RECORDS SUPPLIED:
########################################
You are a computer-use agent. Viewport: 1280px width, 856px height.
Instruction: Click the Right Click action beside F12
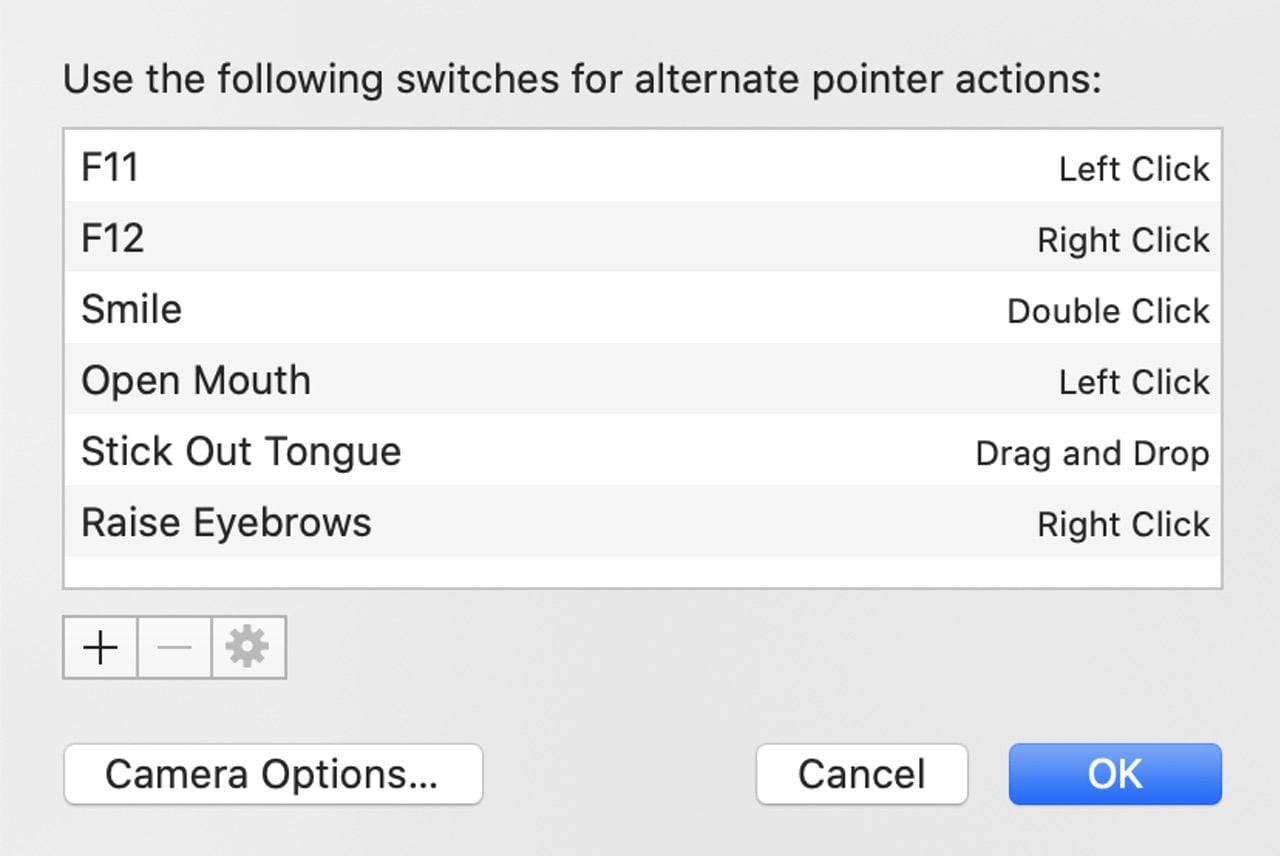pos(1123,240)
########################################
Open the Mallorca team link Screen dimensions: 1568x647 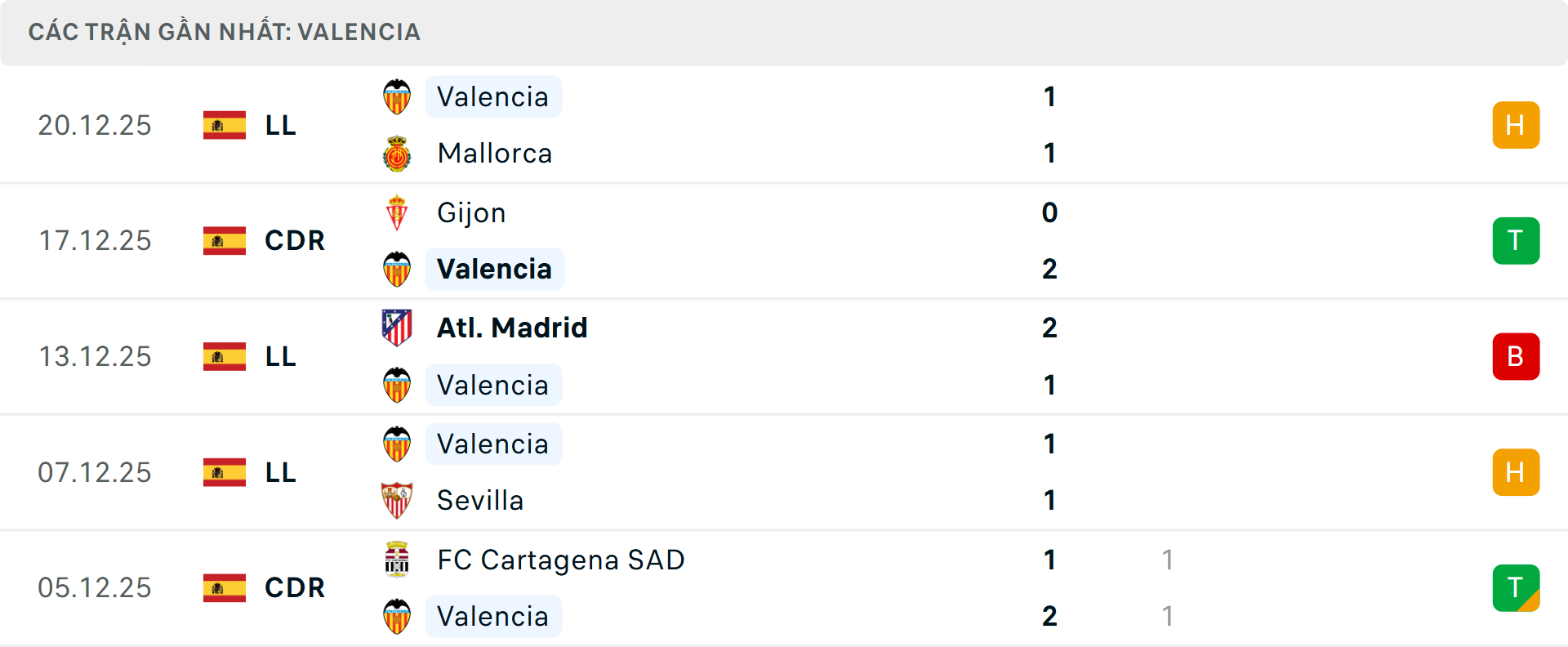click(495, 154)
########################################
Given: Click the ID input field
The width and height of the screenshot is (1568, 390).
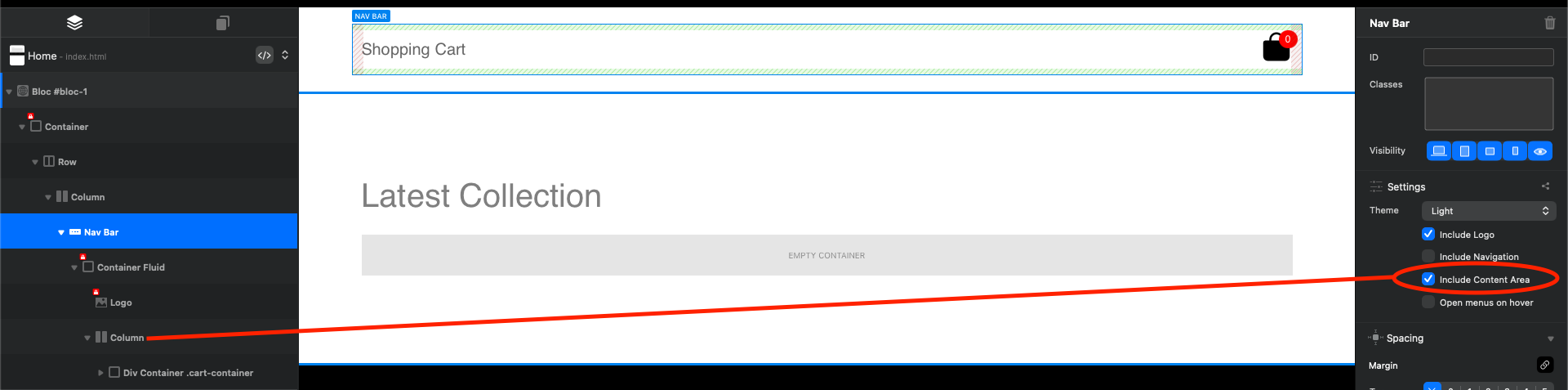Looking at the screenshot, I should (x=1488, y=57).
########################################
TASK OBJECTIVE: Please rewrite the stretch of material from the line containing "You are a computer-use" through the line containing "pos(1123,240)" as a numbered list, skipping any blank lines. Leave the pictures out.

RESULT FOR THIS EXERCISE:
1. You are a computer-use agent. Viewport: 1280px width, 856px height.
2. Instruction: Click the Right Click action beside F12
3. pos(1123,240)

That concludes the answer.